OpenSourceMalaria / Series4_PredictiveModel

Can we Predict Active Compounds in OSM Series 4?
7 stars 10 forks source link

Raymond_Lui_OSM_submission #15

Closed luiraym closed 5 years ago

luiraym commented 5 years ago

Hello, here is my submission for the second round of the OSM Series 4 Prediction Challenge. Here is my methodology:

A collaboration was formed with Davy Guan to distribute the data preparation for descriptor calculation and model interpretation efforts. 340 unique molecules were collated into the training dataset following curation consisting of averaging the molecule potency values to remove duplicates. The SMILES structures were further curated in ChemAxon Standardizer with the removal of solvents and salts, neutralisation of any charged fragments, and addition of explicit hydrogens. Three-dimensional geometries were initially constructed using the UFF/MMFF94S forcefield. then further optimised using PM7 methodologies in the gas phase. 1,825 two- and three-dimensional physicochemical descriptors were calculated for the optimised structures using the Mordred descriptor calculator package. 21 three-dimensional electronic descriptors were calculated using the CPCM continuum solvation model after further HF-3c geometry optimisation.
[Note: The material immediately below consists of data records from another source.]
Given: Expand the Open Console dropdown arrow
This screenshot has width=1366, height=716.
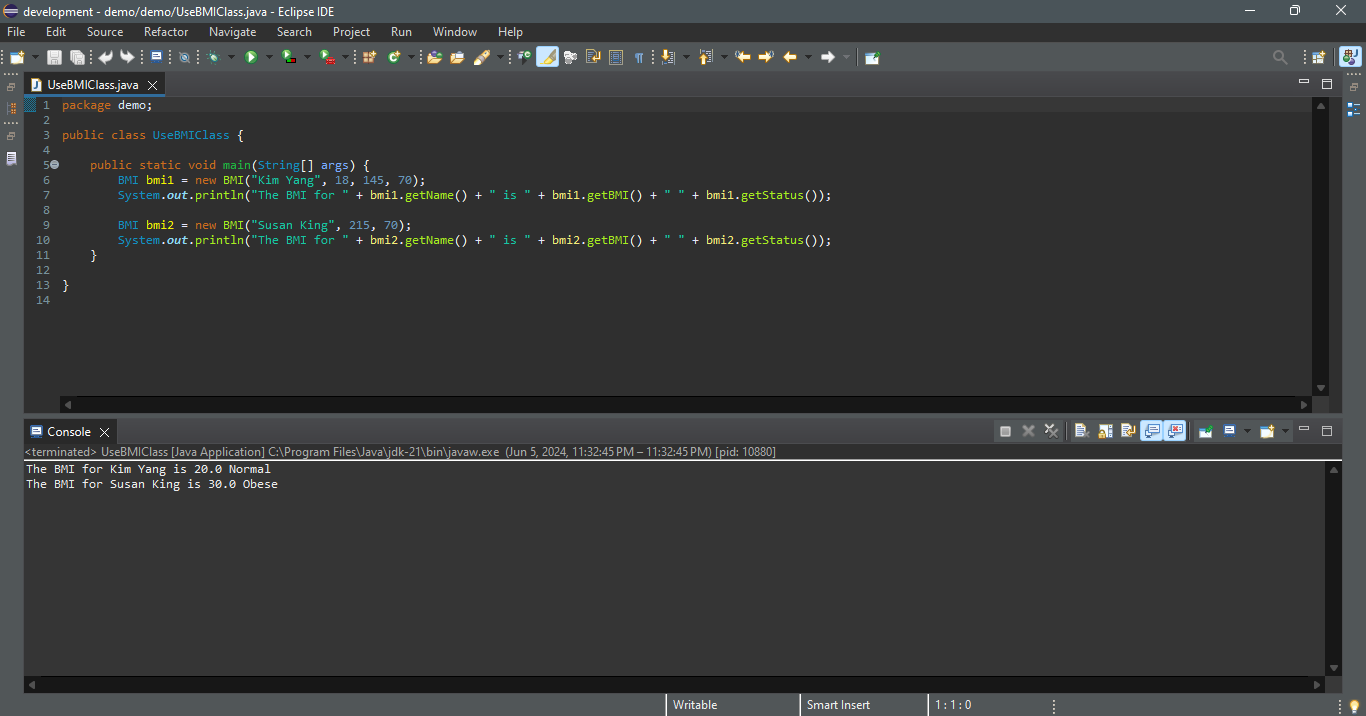Looking at the screenshot, I should [x=1285, y=431].
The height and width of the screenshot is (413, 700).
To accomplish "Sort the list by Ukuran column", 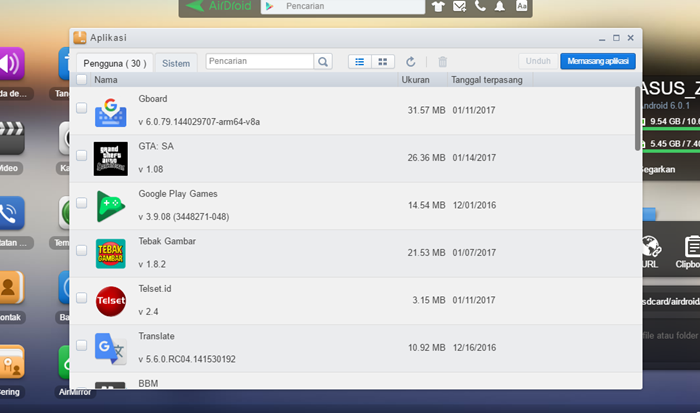I will [415, 79].
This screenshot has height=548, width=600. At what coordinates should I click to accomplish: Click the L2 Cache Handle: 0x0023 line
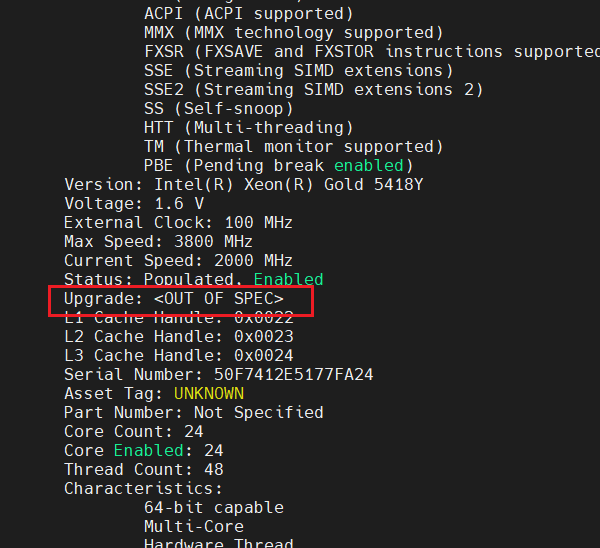tap(178, 337)
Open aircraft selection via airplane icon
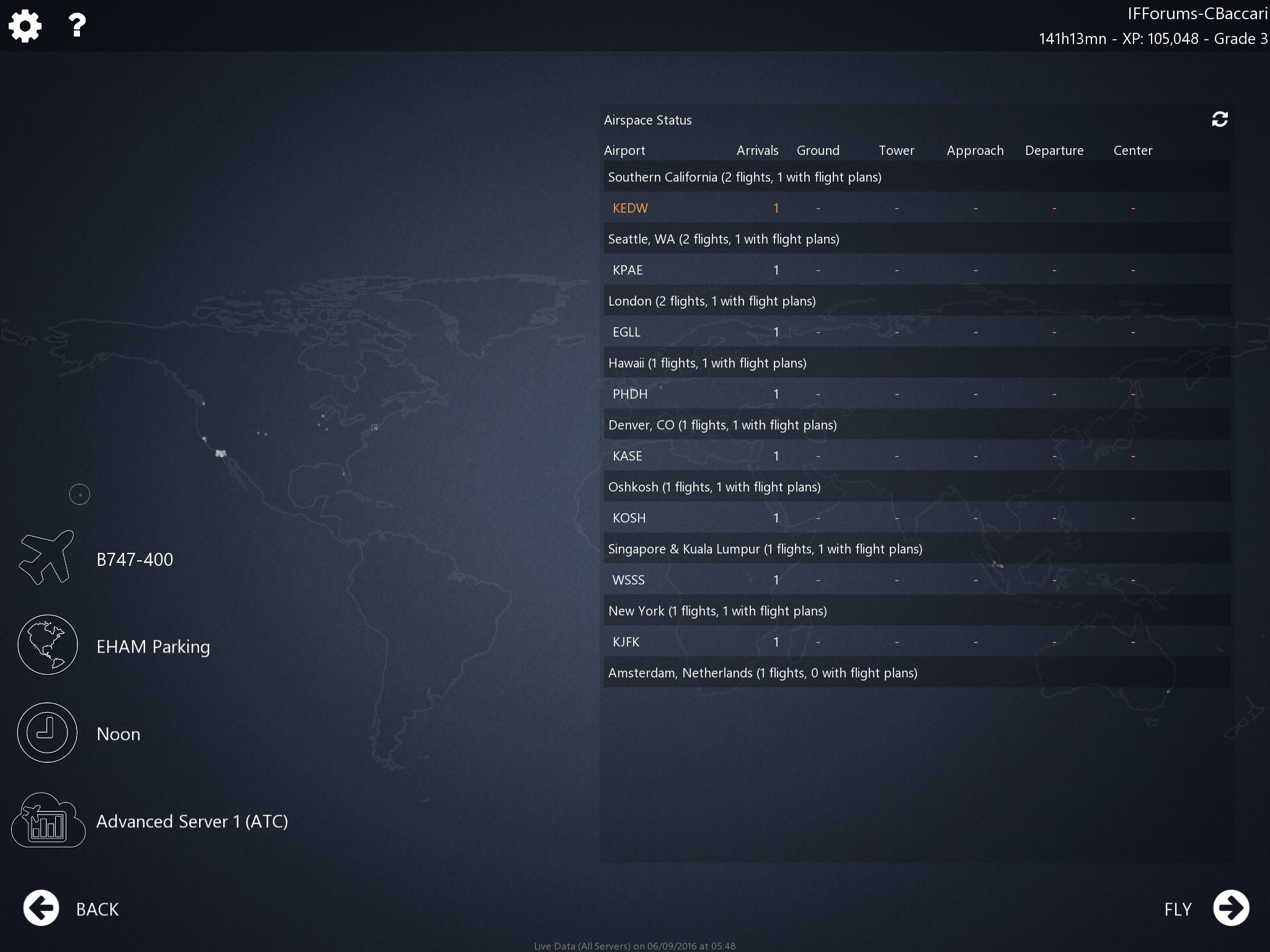The width and height of the screenshot is (1270, 952). coord(47,557)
Permutation feature importance was used to select 50 physicochemical descriptors and 9 electronic descriptors that were determined as most relevant to modelling and predicting PfATP4 potency. QSAR models mapping the 59 descriptors to the concentration values were developed in TPOT, a genetic algorithm based method to optimise model hyperparameters. Six models were developed and ensembled by averaging their predictions.

All the models making up the final ensemble each featured an mean absolute error between 0.33 to 0.39 in 10-fold cross validation.